● **TASK PROMPT**: Give the lines starting at the one containing "Identify the location" and ending after the one containing "calendar-icon is located" as a JSON list of strings, one string per line, skipping blank lines and leaving out the pictures.

(Dataset items)
- - - -

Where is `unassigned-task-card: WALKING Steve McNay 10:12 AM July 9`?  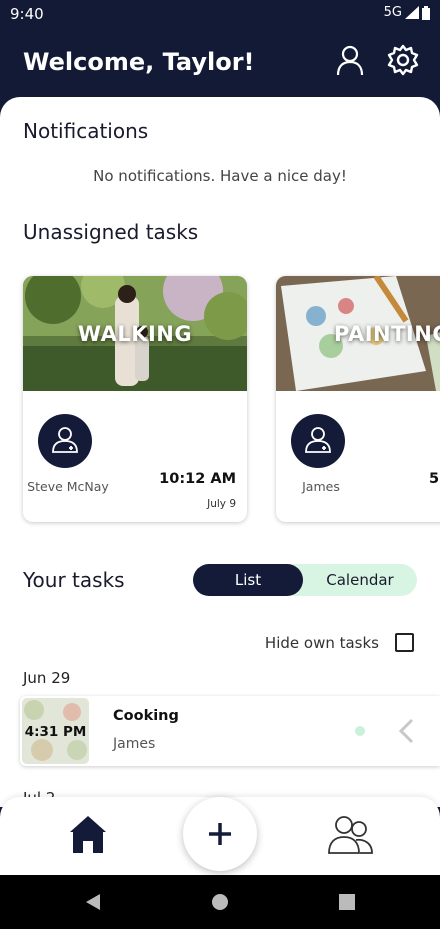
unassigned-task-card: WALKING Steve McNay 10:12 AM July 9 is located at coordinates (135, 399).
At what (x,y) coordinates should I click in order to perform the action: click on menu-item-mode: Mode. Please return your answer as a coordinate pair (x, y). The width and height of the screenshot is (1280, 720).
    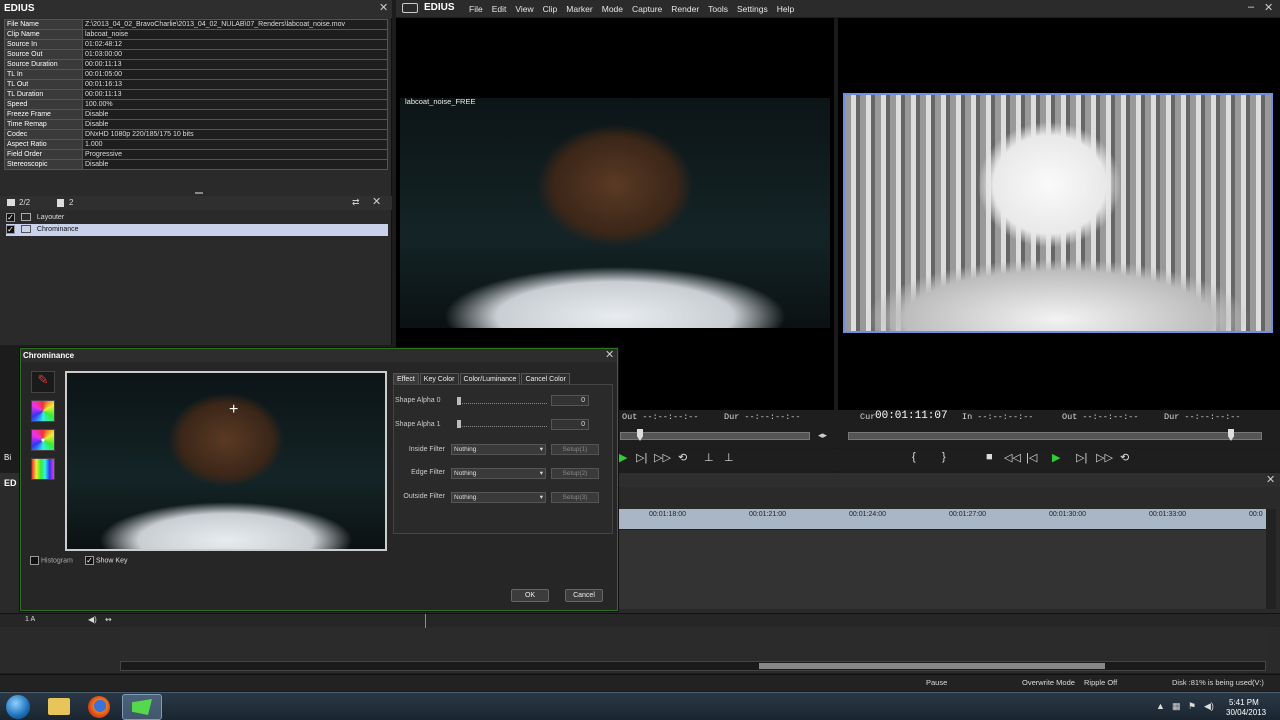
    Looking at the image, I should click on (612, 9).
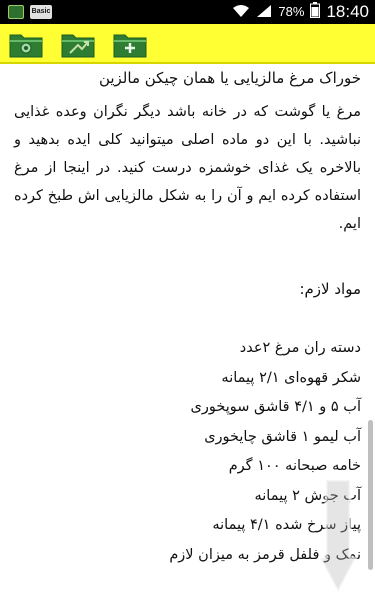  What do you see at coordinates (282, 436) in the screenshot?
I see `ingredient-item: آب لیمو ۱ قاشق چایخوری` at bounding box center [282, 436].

- - - -

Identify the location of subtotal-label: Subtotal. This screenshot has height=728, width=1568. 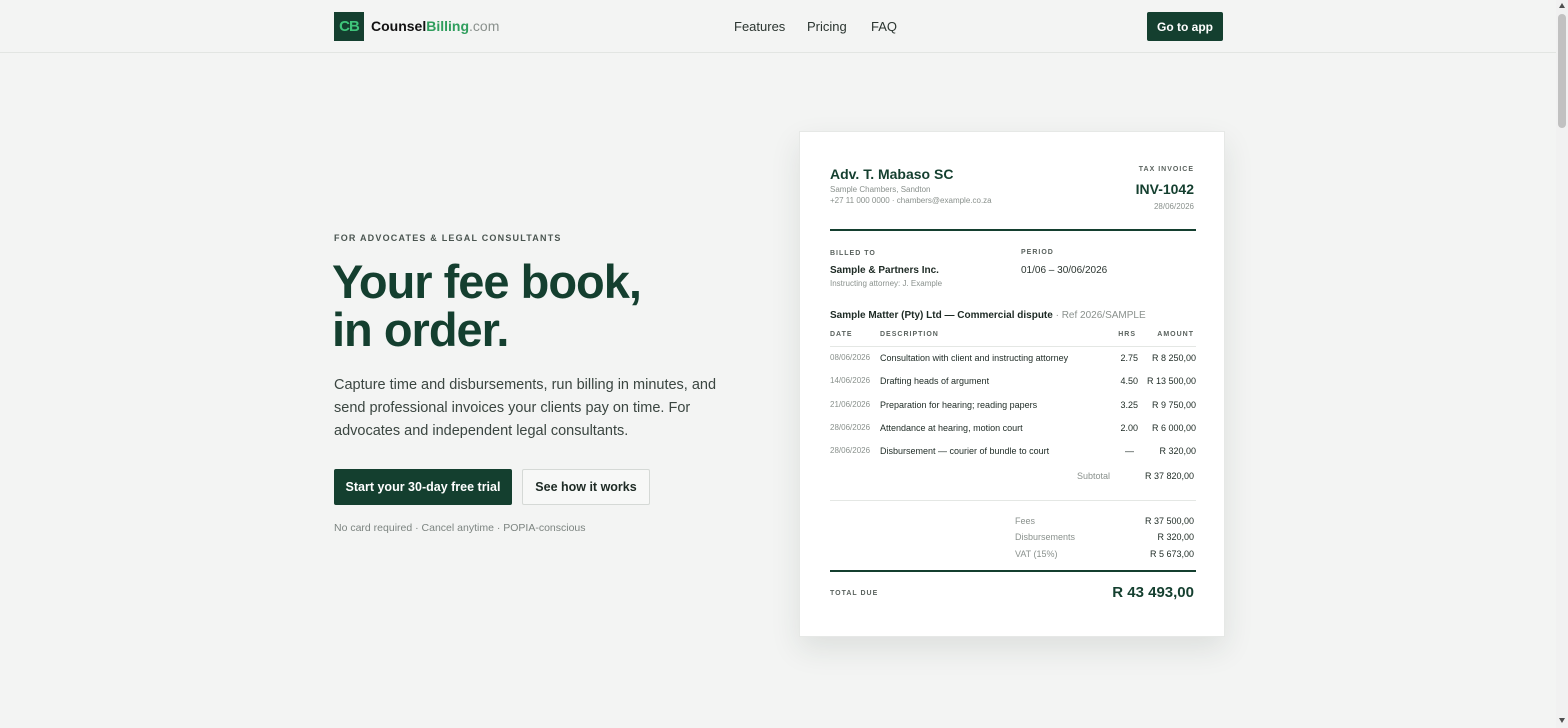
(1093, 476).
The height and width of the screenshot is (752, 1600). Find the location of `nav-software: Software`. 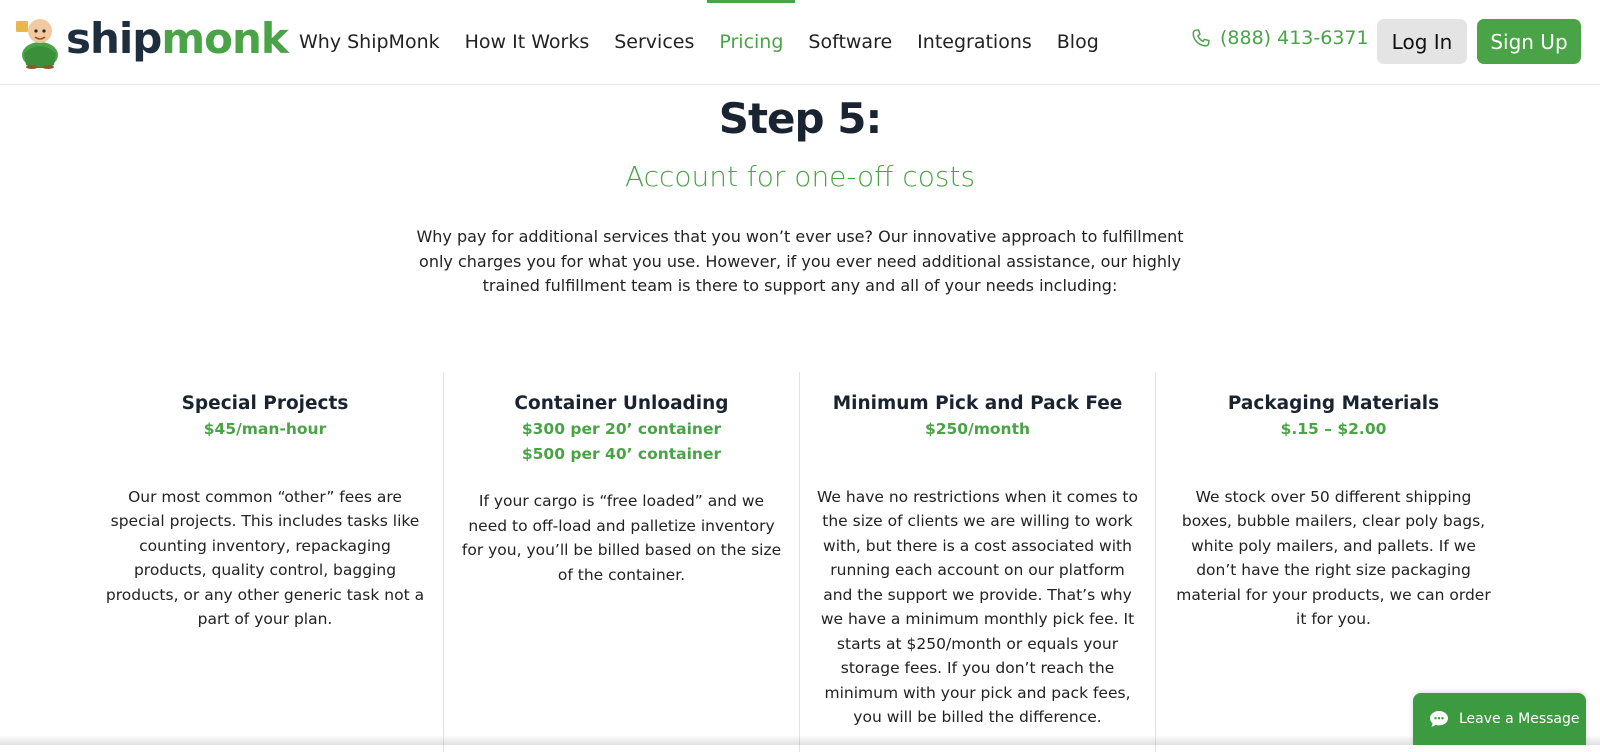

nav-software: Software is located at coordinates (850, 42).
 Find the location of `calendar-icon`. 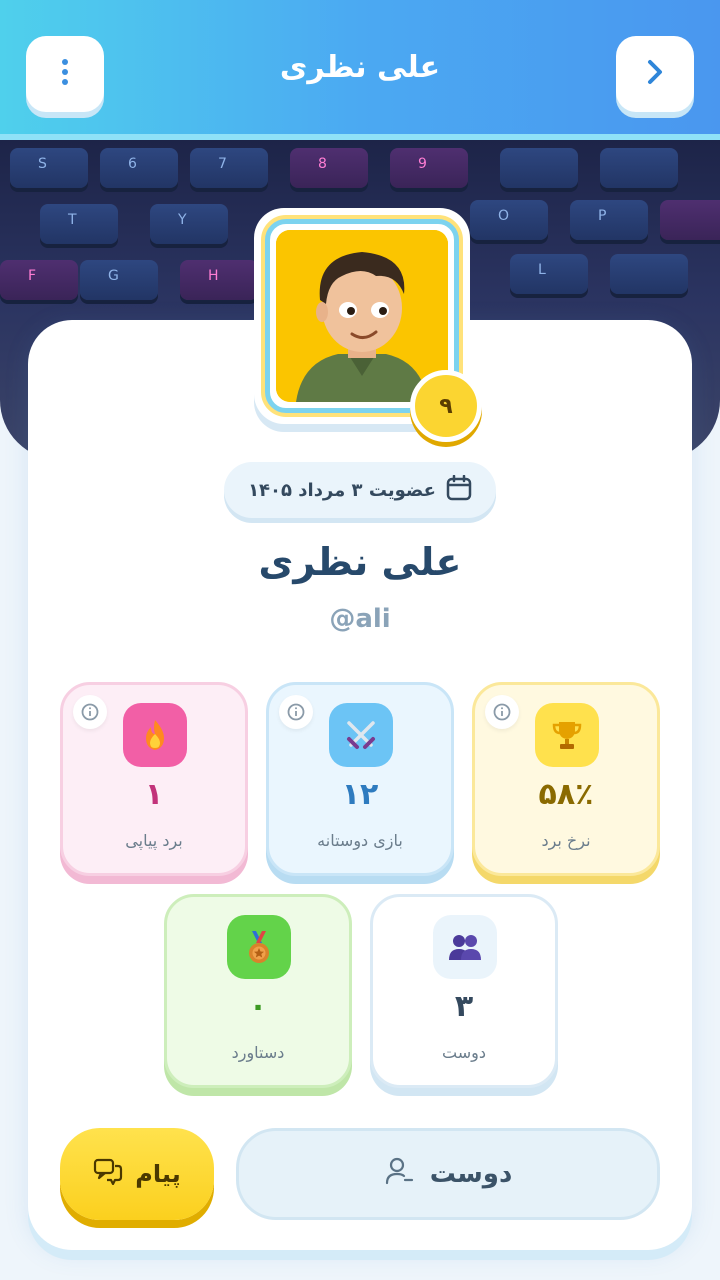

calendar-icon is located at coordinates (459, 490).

- - - -

● **WRITTEN RESPONSE**:
[
  "Identify the location of subtotal-label: Subtotal. This screenshot has height=728, width=1568. ",
  "(1093, 476).",
  "The height and width of the screenshot is (752, 1600). Find the location of `nav-software: Software`. ",
  "nav-software: Software is located at coordinates (850, 42).",
  " Find the location of `calendar-icon`. ",
  "calendar-icon is located at coordinates (459, 490)."
]